Frequently asked questions

Can an EC2 instance exist outside a VPC?

No. Every EC2 instance in modern AWS must be launched inside a VPC. The legacy EC2-Classic platform that predated VPCs was retired in August 2022.

Does a VPC span multiple Availability Zones or multiple regions?

A VPC is a regional resource. It spans all Availability Zones in its region, and you place subnets inside specific AZs within that VPC. A VPC cannot stretch across regions. For cross-region connectivity, use VPC Peering or AWS Transit Gateway.

What is the difference between a VPC and a subnet?

A VPC defines the overall network boundary and IP address space. A subnet is a smaller IP range carved out of that space and tied to a single Availability Zone. Resources like EC2 instances launch into subnets, not directly into the VPC.
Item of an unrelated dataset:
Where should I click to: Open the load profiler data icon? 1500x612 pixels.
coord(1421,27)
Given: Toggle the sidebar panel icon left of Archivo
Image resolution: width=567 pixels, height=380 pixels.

Do I always need a NAT gateway?

No. You only need a NAT gateway when resources in a private subnet need to initiate outbound connections to the internet, for example to download software updates or call an external API. If your private resources never need internet access, skip it.

Should I use the default VPC in production?

For learning and quick experiments, yes. For real workloads, create a custom VPC. The default VPC treats all subnets as publicly routable by default, which is not an appropriate baseline for production applications.

Last verified: 21 April 2026 Cloud services change frequently. Verify details against official documentation before making infrastructure decisions.